Not required at this stage:

  • Mobile or frontend development
  • Hardware or firmware experience
  • Prior landscaping or field service domain knowledge

Technical Context

The stack when this hire joins will be:

  • Ingest: Azure Functions consuming Blues Wireless Notecard-routed JSON events
  • Database: Azure Database for PostgreSQL with PostGIS extension; PostGIS installed
  • Reporting: Power BI Premium per User license; datasets refreshed from PostgreSQL
  • API: REST API for firmware event posting and for future integrations
  • Hosting: Azure App Service (or Functions only — depends on contract dev choices)
  • Docs: Architecture Decision Records in /docs/architecture/

The contract developer must hand off:

  • Full database schema with documented indexes
  • API endpoint documentation (OpenAPI spec preferred)
  • Deployment runbook (how to deploy a new version manually if CI/CD is not yet built)
  • All credentials stored in Azure Key Vault, not in code or config files

Verify this handoff before this engineer’s first day.

Exit Gate Before Scaling Sales

Before the enterprise sales director (role 09) starts their quota clock, this engineer must deliver:

  • Multi-tenant isolation verified: customer A’s data is not accessible from customer B’s Power BI workspace
  • Aspire integration in staging (not necessarily production): crew assignment data can be reconciled with badge presence data
  • CI/CD pipeline live: deploys can be done without manual Azure Portal interaction
  • Monitoring dashboard live: Field Ops Coordinator can check badge uptime without asking an engineer

Compensation Structure

Component Amount
Base salary $110,000–$140,000
Benefits Standard package (health, dental, vision)
Equity 0.5–1.0% (4-year vest, 1-year cliff)
Remote Remote-friendly; quarterly in-person for planning weeks preferred

Equity note: this is a senior technical hire who will own the platform for years. The equity range is meaningful. Do not undercut it.

Where to Find

Priority 1 — LinkedIn Search: “backend engineer Azure IoT”, “platform engineer field service SaaS”, “full-stack engineer PostGIS”. Atlanta or remote.

Priority 2 — Aspire community Aspire has a developer community forum and sometimes developers who have built custom Aspire integrations advertise their work. Posting there (or reaching out to contractors listed in the marketplace) can surface engineers with direct integration experience.
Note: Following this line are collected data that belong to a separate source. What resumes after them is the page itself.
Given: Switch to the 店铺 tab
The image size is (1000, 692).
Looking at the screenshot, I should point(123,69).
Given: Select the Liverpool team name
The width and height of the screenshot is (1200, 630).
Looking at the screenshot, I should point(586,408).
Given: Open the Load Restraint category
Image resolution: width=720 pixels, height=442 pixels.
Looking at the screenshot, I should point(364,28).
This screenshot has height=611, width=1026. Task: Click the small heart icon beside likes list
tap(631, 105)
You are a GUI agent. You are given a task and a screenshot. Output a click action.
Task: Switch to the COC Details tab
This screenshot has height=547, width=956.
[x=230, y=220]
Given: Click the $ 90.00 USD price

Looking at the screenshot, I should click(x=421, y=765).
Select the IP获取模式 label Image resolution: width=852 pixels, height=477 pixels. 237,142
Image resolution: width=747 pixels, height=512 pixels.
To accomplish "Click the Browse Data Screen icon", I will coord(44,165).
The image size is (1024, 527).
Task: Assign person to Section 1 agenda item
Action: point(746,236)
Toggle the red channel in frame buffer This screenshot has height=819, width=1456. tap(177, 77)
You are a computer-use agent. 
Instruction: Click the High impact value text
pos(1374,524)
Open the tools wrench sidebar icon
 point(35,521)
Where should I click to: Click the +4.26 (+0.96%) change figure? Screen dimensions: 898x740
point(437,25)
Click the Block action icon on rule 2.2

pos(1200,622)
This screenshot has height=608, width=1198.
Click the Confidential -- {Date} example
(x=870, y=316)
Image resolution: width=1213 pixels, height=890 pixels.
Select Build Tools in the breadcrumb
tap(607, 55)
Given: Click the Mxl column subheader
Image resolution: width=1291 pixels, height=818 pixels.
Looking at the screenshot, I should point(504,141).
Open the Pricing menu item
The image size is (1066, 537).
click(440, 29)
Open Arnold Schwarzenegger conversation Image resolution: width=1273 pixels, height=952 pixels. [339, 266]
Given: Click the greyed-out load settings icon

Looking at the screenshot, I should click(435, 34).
Priority 3 — Hired / Toptal For senior backend engineers with SaaS platform background, Hired and Toptal attract candidates who are actively exploring growth-stage startups.

Known Risks

Risk: Engineer comes from a large enterprise and is not comfortable owning infrastructure end-to-end. Mitigation: Interview question: “You wake up at 6am and the ingest API is returning 500s. No one else is awake. Walk me through your next 30 minutes.” The right answer involves: checking Azure Monitor, tailing logs, identifying the last deployment, rolling back if needed, not filing a ticket.

Risk: Integration with Aspire stalls because API documentation is incomplete. Mitigation: Aspire does publish an API (REST + webhooks for some events). Have the engineer contact Aspire developer support before starting the integration sprint. Budget 2 weeks for integration research before a single line of code is written.